McCormack’s leadership is only secure because we are so close to an election. He was already under criticism from within his party and his conduct over Broad might have brought on a challenge in other circumstances.
The Nationals, supposed to be a party of family values, have bookended the year with two personal scandals. Barnaby Joyce’s affair with his former staffer, now mother of his son, distracted the Coalition in the early months.
How the Morrison government’s grand tactical plan to overshadow Labor’s national conference went awry! The big story about a surging budget position, promising dollars for tax cuts, was expected to dominate the news.
Read more: View from The Hill: Morrison goes a bridge too far to outsmart Shorten
As things turned out, the government did squeeze out the Labor coverage - but for the worst of reasons.
Labor’s management plans, in contrast, went as smoothly as clockwork.
Tricky issues, notably border security, were stitched up. Potentially controversial polices, including how broadly a Labor government would allow industry-wide bargaining, have been left for decisions by the leadership later.
Even what seemed the risky course of having Kevin Rudd address the conference - as a gesture of reconciliation and party unity - played out without a hitch.
Read more: Rudd says Murdoch media is a "political party"
A raid on New South Wales ALP headquarters in Sydney in pursuit of an ICAC investigation into donations was embarrassingly timed but didn’t threaten the narrative at the conference in Adelaide.
The conference was used as a platform for announcements - on housing affordability, the protection of superannuation, the environment, reconciliation, refugees, the pursuit of gender pay equality. There were few votes and only one of them, on a left proposal for a human rights charter, involved a count - the left narrowly lost.
Controversy over signing up to a nuclear weapons ban treaty, on which Anthony Albanese and Penny Wong have different views, was defused by wording that leaves plenty of latitude.
One significant proposal that was passed calls for a Labor government to recognise Palestine, something that various state conferences have been urging strongly.
The role of the unions was proudly acknowledged.
The ACTU secretary Sally McManus told the conference: “The trade union movement is the early warning system for this nation.
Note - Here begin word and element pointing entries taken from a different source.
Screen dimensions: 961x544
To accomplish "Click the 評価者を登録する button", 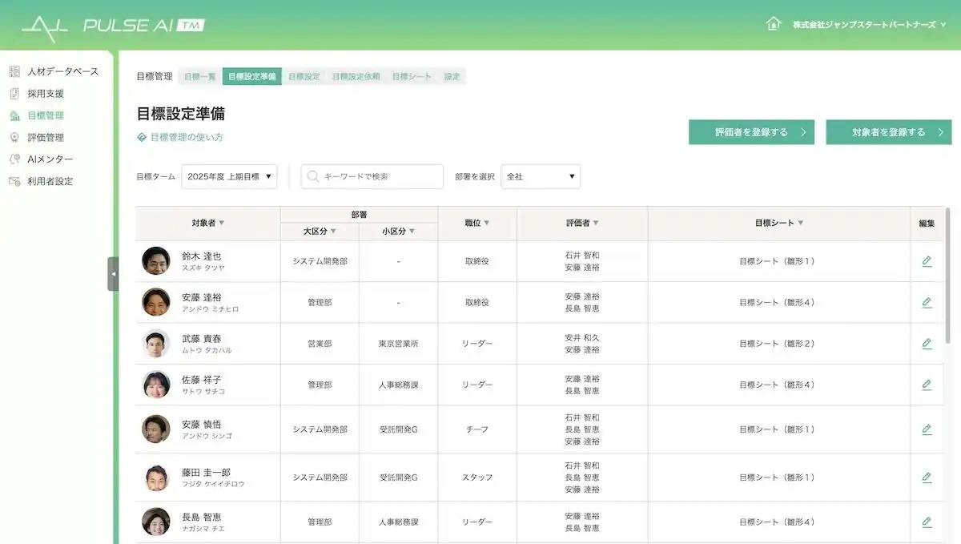I will coord(751,132).
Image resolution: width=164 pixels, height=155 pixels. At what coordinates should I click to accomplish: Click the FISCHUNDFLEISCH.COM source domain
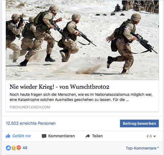click(x=30, y=107)
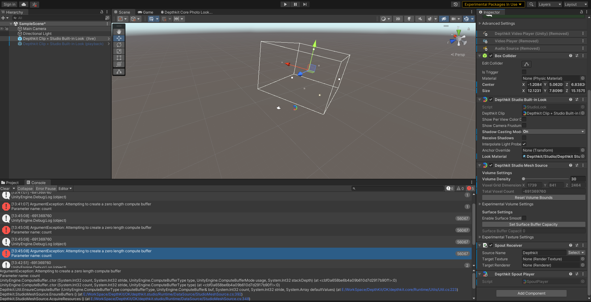Select the Hand view tool

point(119,32)
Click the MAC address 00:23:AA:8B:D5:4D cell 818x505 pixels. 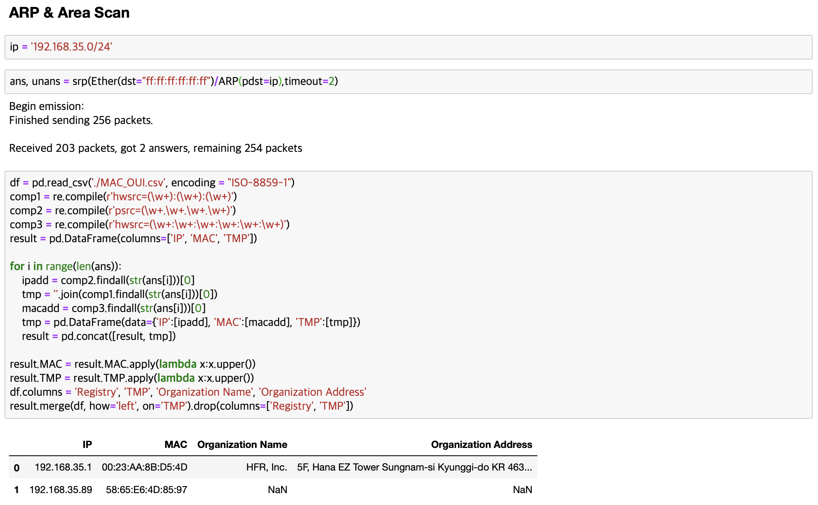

We are the earthquake sensors in the ocean that feel the tremors before they reach the shores. We are the smoke alarm trying to wake you from your deepest sleep. The siren that makes you look up before it is too late.
"And we are sounding the alarm now. We see the unfairness, we see the fair go being crushed with growing inequality. It is time to listen and to act. And Australian Labor, Bill Shorten, is doing just that.”
It’s notable that in the election for the ALP national executive, the CFMMEU has gone from one representative to two. Its national secretary, Michael O'Connor, is now a member of it. The conference has left open how much the unions will get as Labor unveils more detail of its industrial policy over the coming months.